I built Corsair to smooth this out - a small Emacs package for sending code to LLMs and yanking responses back into buffers. Reducing the friction for schlepping.
I was happy to schlep. It was faster if you did it carefully, and I could tell the tools were growing. Worth learning.
Already Obsolete
The harnesses have since overwhelmed my ability to build tools.
Corsair is no longer something I use. You can now talk directly to an agent that sees your code, edits it, runs tests, iterates. Even copy-pasting has been obviated - in the rare case I need something in my system clipboard, I just ask.
The bottleneck moved.
Where It Is Now
At the moment, I’d say the bottleneck is voice input. Getting intent across. Communicating the latent context around a project - what I’m trying to achieve, what constraints matter, what I’ve already tried.
Dwarkesh Patel has a post arguing that continual learning is the next big bottleneck. Models don’t get better over time the way humans do. They can’t yet accumulate project-specific knowledge across sessions.

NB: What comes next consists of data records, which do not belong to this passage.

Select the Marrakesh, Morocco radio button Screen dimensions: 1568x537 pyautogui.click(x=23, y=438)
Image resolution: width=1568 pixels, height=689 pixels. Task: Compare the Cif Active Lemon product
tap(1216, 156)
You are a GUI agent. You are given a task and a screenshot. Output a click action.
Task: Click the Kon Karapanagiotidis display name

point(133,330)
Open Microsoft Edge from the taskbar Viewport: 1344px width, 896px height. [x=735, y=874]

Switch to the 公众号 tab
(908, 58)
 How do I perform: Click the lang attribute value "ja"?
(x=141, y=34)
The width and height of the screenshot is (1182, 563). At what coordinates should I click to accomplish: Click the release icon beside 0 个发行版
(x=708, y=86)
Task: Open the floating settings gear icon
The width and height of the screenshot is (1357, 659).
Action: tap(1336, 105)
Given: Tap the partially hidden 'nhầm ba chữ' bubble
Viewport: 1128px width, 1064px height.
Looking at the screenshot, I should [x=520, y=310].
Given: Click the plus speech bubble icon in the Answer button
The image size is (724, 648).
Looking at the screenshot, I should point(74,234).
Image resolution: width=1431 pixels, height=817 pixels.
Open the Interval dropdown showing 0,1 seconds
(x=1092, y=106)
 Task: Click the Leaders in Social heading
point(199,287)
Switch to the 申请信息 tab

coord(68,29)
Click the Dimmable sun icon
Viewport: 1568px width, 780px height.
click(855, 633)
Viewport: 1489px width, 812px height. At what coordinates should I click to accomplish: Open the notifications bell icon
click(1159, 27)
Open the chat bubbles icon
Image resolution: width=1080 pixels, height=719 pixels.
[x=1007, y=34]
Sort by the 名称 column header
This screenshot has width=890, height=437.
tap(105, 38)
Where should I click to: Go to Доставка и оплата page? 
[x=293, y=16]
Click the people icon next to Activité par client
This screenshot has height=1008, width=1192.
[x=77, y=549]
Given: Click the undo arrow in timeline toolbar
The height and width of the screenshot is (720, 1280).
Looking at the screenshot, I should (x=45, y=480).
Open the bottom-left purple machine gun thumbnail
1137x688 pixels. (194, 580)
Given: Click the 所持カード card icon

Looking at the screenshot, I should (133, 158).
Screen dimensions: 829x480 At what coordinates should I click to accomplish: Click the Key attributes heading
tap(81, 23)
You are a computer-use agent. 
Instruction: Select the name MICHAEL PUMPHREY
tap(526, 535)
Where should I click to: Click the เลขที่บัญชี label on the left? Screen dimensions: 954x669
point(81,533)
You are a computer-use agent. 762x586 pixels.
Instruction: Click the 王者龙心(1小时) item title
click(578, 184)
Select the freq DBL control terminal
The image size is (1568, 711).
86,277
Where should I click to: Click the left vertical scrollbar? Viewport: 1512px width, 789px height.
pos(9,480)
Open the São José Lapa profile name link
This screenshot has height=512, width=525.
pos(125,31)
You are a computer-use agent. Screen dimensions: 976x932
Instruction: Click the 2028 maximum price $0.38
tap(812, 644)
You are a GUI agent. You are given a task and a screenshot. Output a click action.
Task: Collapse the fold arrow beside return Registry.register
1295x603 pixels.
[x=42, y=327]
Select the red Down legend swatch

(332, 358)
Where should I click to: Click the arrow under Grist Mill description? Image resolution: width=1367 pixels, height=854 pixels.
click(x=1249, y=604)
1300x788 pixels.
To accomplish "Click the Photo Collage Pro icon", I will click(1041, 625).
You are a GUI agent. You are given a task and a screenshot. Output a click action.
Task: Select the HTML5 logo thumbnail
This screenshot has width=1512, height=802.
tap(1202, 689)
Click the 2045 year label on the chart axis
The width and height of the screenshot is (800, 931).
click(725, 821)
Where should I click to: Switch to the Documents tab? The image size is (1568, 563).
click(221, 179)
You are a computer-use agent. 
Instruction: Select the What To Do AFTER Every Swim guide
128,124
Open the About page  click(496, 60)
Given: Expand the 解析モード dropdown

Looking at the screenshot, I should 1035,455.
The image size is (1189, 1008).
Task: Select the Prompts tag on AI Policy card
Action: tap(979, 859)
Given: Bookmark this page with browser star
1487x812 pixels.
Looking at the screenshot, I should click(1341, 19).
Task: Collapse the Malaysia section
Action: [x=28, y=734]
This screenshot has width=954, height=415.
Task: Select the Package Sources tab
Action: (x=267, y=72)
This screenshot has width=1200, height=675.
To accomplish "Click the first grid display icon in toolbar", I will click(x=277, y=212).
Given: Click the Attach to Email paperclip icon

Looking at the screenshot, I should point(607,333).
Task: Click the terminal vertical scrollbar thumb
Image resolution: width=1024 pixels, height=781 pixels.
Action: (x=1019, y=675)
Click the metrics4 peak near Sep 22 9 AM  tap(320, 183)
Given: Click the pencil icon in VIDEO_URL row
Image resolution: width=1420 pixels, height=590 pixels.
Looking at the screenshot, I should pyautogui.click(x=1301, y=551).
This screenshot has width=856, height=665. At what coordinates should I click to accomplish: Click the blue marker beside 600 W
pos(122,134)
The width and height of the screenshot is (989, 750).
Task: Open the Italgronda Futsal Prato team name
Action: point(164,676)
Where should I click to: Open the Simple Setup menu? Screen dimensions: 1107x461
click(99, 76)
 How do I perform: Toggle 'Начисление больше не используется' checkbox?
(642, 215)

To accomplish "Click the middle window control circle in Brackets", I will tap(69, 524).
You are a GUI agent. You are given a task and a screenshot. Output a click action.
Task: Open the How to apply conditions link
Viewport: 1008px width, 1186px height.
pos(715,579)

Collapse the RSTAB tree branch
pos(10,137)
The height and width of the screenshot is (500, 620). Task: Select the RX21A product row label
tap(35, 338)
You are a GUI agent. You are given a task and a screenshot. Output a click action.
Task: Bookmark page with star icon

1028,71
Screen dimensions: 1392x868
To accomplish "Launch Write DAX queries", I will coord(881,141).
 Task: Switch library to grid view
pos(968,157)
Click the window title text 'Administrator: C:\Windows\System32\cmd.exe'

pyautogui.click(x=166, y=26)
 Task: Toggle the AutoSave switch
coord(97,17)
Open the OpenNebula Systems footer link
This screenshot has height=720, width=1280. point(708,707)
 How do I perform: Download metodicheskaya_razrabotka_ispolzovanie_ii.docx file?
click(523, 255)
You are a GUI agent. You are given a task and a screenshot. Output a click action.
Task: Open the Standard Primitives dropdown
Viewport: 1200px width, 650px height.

When that changes, my workflow will change again. Until then, it might stay roughly stable.
The Lesson
I don’t regret building Corsair. Scratching your own itch is how you learn. The schlepping taught me how to work with these systems. The tool was a symptom of engagement, not wasted effort.
But it’s a clean example of how fast things move. Less than a year from useful to obsolete. Not because it broke - because the world moved past it.